Я недоверчиво посмотрел на Залесхоффа:
- Разве история о вашей неудаче в бизнесе не выдумка?
- Только не в отношении Сапони. Он обвел меня вокруг пальца. Я знал, что Сапони считает меня болваном, но не стал его разубеждать. Тогда мне именно это и было нужно.
- В роли благонадежного американского гражданина? - саркастически поинтересовался я и заметил, как он краснеет. Вместо ответа Залесхофф извлек из кармана листок бумаги.
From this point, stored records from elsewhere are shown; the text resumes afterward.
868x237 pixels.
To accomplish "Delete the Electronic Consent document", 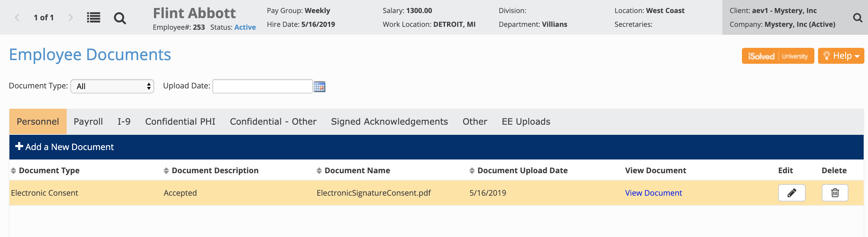I will coord(835,193).
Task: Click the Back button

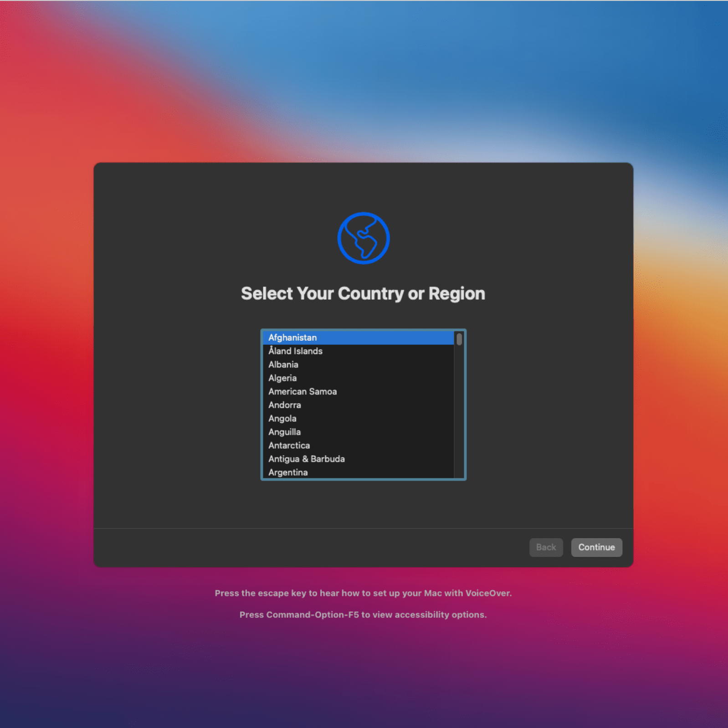Action: click(546, 547)
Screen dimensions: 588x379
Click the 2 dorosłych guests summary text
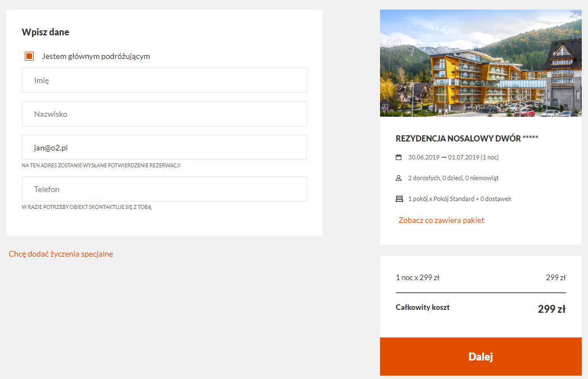[454, 178]
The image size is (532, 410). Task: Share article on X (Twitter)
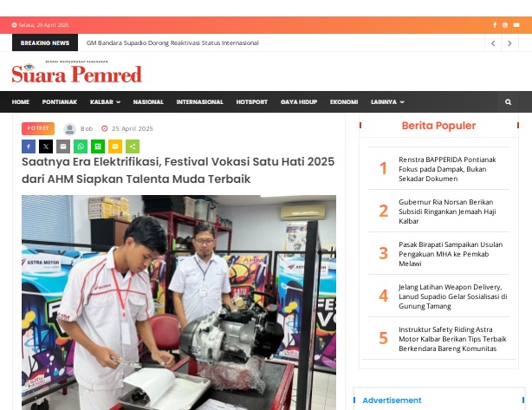point(46,146)
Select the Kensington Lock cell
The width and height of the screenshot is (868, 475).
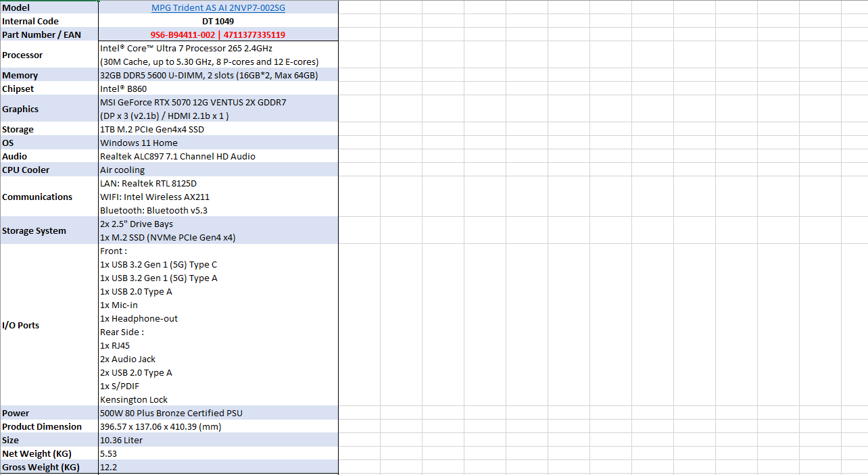134,399
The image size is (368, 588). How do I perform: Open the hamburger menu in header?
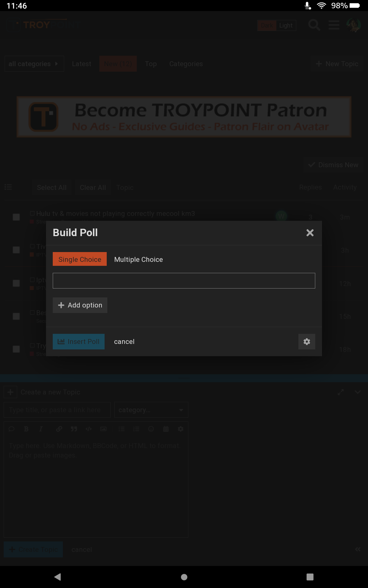[x=334, y=25]
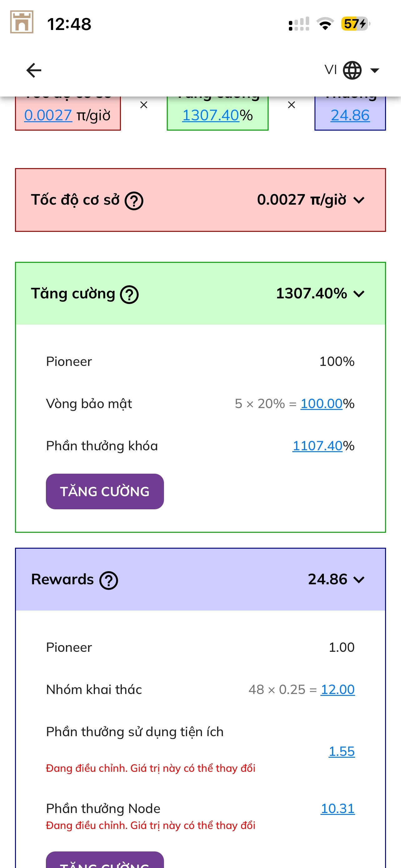401x868 pixels.
Task: Open help icon beside Tốc độ cơ sở
Action: coord(134,201)
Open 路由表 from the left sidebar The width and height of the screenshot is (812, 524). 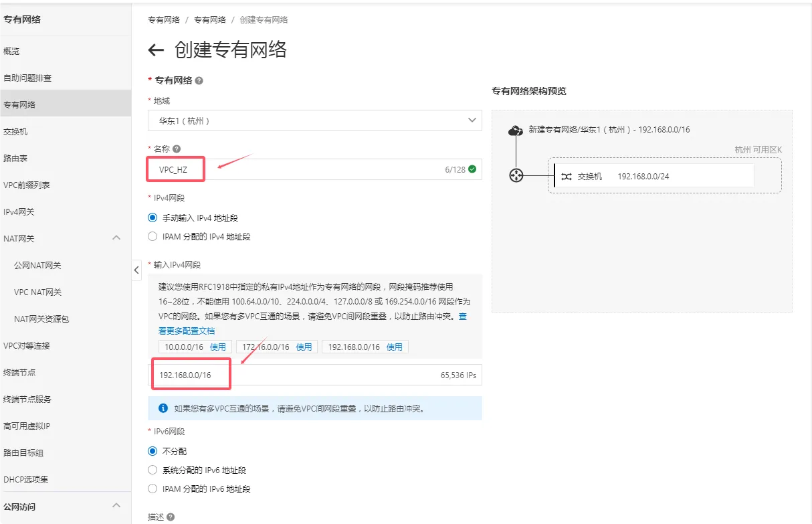coord(19,158)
- Я заскочил на вокзал. В три ноль пять идет поезд до немецкого Филлаха. Он останавливается в Тарвизио, всего в двенадцати километрах от югославской границы. В Тарвизио мы будем около пяти. Потом отправимся в поход и после наступления темноты пересечем границу. - Он широко улыбнулся. - Худшее позади. Я же говорил, что вытащу вас, правда? Остальное несложно.
Мне его радость казалась несколько преждевременной, и на этот раз я был прав, но предпочел промолчать. Все равно мои слова ничего бы не изменили. Внезапно я вспомнил, что даже не попытался связаться с Клэр, и сказал об этом Залесхоффу.
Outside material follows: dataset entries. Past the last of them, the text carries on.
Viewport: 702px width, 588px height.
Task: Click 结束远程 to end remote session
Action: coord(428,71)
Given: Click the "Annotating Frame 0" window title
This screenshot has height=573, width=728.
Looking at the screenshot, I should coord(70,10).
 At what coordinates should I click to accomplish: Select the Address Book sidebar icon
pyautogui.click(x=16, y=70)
- Завтра позвоните ей из Белграда. Можете за мой счет. Получится быстрее, чем писать письмо.
Возразить было нечего.
Час спустя мы вышли из муниципального туалета, где переоделись в новые костюмы и остроконечные шапочки. По-моему, мы выглядели крайне глупо и очень подозрительно, однако Залесхофф отмахнулся от моих опасений.
- Просто вы англичанин и к тому же стеснительный. Когда мы поднимемся в горы, все будет в порядке.
Первую половину пути мы делили купе с пожилой парой, которую сопровождал зять. Не обращая на нас внимания, женщина и ее зять - неприятный молодой человек с огромной бородавкой на подбородке - что-то сердито выговаривали мужчине. Тот грустно жевал беззубыми деснами, слушая сначала одного, потом другого. Они говорили на местном диалекте, и я почти ничего не понимал, но старика мне было жалко. Вышли они в Понтебба. В купе вошел мужчина, похожий на фермера, и закинул свой узел на полку.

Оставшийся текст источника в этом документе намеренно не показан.